Do your research before responding again…
I am a long time Arch user, and is a shame seeing a developer of my favorite distro trolling against others who think different. The main strength of GNU/Linux and Open Source in general is CHOICE, never forget that. You should focus on what makes you happy and let others be happy on their own way.
The Manjaro developers aren’t “thinking differently”, they’re thinking in a dangerously incorrect manner.
By the way, I doubt that someone with a compromised system caused by Manjaro’s poorly thought out release cycle could be described as “happy”.
Funny how this post could be against any distro with late to update policies, but instead being about an arch clone by an arch user.
A month? Nah. I’ll leave you to your logs.
Just look at it this way: Either ARCH or Manjaro…It’s far more secure than windows. Even if someone needs to use Manjaro instead of ARCH they are still getting way better security. I’m a newbie to linux so I’m glad Manjaro is there…
Hi every posters,
I read these comments from followers and and criticizers of each distro. The “pros” and “cons” of each brand distro are so strongly but, in fine, the looser is the Linux OS ! Microsoft has then many reasons to show how Linux is less serious system than Windows, and they are right to say !
I’ve been using FreeBSD and Linux (starting with Yggdrasil in october 1992) for 2 decades now. I’ve been using the different vbariants of Linux includinf : RH—>Fedora, Debian—>Ubuntu, Suse—>OpenSuse and finally keepin using Arch since 4 years now and keep going with it.
In the sttrugling field of Linux distros, the end user might feel really lost. Why all of these “things” showing “Linux” but not compatible at all ? Why OS X, based on FreeBSD, is not fighting against the latter as Manjaro, Chakra, ArchBang, Bridge …do with Arch?
I came to try all of the mentioned distros. Ok. They all seem good for the beginners and advanced users as weel. But why not work together to make a Linux OS work better against Windows 7 and 8 ?
Arch is, by far, the best and better way for Linux to work for the masses but still hard to make it work out of the box. Manjaro has a very good tools to put nvidia work fine, like their mhwd-nvidia. Why not joining Arch and contibute to improve it rather creating one more distro and fragmenting the Arch one more ?

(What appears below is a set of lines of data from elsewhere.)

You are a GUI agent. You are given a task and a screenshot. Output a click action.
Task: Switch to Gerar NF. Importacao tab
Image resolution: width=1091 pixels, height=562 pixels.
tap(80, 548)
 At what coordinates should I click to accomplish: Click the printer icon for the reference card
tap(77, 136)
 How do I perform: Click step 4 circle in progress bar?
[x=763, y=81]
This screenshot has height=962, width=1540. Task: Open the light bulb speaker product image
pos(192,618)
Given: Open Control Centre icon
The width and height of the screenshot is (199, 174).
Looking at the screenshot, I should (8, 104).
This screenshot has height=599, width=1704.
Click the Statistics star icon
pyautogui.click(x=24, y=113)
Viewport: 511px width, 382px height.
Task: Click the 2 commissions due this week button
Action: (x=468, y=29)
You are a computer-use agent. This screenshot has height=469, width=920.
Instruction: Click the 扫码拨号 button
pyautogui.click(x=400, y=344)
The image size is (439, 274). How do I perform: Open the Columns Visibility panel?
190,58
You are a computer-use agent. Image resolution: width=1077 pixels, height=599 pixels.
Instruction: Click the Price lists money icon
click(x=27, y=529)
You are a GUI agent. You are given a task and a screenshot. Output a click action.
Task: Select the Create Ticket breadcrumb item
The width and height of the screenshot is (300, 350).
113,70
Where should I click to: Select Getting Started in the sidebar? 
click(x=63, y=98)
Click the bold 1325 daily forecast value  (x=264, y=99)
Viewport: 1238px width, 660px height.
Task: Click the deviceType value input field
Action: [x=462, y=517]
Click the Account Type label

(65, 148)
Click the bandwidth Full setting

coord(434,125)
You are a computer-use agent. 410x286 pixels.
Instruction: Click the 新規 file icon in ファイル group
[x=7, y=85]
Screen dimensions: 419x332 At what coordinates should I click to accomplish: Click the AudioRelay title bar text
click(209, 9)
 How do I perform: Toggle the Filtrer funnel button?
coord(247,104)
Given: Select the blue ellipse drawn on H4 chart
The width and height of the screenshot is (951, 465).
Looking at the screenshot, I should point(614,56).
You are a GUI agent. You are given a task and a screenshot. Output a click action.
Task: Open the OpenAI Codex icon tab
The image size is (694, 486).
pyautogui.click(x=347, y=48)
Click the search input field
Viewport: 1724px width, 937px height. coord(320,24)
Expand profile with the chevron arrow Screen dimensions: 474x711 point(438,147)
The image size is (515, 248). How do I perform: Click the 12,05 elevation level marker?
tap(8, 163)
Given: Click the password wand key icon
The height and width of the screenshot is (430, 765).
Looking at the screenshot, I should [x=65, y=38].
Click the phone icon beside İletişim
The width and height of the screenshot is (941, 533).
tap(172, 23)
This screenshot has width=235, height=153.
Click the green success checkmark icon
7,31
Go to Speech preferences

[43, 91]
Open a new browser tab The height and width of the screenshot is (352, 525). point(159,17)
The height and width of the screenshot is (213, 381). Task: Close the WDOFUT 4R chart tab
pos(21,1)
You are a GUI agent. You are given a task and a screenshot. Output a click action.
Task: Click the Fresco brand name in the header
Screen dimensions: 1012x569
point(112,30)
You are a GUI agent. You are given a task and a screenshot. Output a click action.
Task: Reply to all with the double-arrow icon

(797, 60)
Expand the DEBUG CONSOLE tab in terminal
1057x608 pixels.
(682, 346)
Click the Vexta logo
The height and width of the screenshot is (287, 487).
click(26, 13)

I understandthat some people leaving Arch community to buikld their own system but, why ? There are many distros around and some dying ater one, two or more/less than that. Maybe manjaro will survive longer or messer, but at the end, it’s Linux that fails in gaining respectability and trustness. The guys from manjaro team are, no dobt, a very good devs, why do they leave a so promizing system as Arch is, to build a new distro that’ll never reach the masses ? What to say about Gentoo/Sabayon and so on ?
Trying to make my printer working on Manjaro… Leads me to Arch repos to install the drivers…
It’s a joke. Isn’t it ?
Thanks for eading. I know. There couldn’t be any asnwer. So, come back here in… 5 years ?
Good luck for the Manjaro team and hope see you back to the home.
Sorry for the mistyping errors. Hope u understand, no matter the word mistake. Thanks.